- [Passage shown]:
=======

It is not clear whether Shylock is a literary revenant incarnate and/or an alter ego made manifest under the pressure Simon is under. The initialism of the novel’s title, “SIMN” serves as a possible allusion to the schizophrenic nature of the heroic element; but the double-protagonist scheme does not break down so it is possible that Howard Jacobson simply created a contemporary Shylock, complete with fedora. The conversations tend to be excessively neurotic and introspective, often encumbering the overall story line even as the action line surfaces. The comic elements feel a bit forced; and the humor dry and subtle.
Highly recommend reading William Shakespeare’s, The Merchant of Venice beforehand. Those with an affinity for Jewish literature may also find this more rewarding than those who do not.
OTHER: I received an Advanced Reader’s Edition of Shylock is My Name (by Howard Jacobson) through the LibraryThing Early Reviewer program. I receive no monies, goods or services in exchange for reviewing the product and/or mentioning any of the persons or companies that are or may be implied in this post.

=======

- [Given information]:
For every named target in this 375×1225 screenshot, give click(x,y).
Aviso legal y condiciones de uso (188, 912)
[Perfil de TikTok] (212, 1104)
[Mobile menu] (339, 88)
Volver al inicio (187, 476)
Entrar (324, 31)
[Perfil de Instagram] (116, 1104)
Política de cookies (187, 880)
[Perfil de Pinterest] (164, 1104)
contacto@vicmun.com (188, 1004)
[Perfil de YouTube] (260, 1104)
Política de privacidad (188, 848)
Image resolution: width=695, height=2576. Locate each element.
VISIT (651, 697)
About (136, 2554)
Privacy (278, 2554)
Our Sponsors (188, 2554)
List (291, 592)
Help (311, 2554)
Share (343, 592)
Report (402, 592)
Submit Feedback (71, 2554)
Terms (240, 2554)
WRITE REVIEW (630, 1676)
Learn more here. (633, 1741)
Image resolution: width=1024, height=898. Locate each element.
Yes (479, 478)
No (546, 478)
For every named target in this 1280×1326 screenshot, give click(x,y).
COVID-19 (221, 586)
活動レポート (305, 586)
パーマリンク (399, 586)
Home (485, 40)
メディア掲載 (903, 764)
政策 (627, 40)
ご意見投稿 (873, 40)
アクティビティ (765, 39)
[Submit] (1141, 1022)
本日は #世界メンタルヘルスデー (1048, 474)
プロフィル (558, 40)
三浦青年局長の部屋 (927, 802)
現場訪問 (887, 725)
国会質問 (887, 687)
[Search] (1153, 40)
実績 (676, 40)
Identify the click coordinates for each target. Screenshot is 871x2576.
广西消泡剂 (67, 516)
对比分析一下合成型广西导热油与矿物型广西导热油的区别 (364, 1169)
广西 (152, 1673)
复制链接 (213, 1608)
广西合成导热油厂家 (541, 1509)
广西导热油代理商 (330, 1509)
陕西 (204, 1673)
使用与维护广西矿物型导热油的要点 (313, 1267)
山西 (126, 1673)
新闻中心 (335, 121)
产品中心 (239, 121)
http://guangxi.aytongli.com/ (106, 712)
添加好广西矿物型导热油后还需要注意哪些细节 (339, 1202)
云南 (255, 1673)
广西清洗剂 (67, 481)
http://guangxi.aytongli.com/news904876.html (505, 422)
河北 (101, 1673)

=======

- [To do]: Copy the part of the book review from "Highly recommend reading" to "in this post.". Use only the book review to do this.

- [Solution for this task]:
Highly recommend reading William Shakespeare’s, The Merchant of Venice beforehand. Those with an affinity for Jewish literature may also find this more rewarding than those who do not.
OTHER: I received an Advanced Reader’s Edition of Shylock is My Name (by Howard Jacobson) through the LibraryThing Early Reviewer program. I receive no monies, goods or services in exchange for reviewing the product and/or mentioning any of the persons or companies that are or may be implied in this post.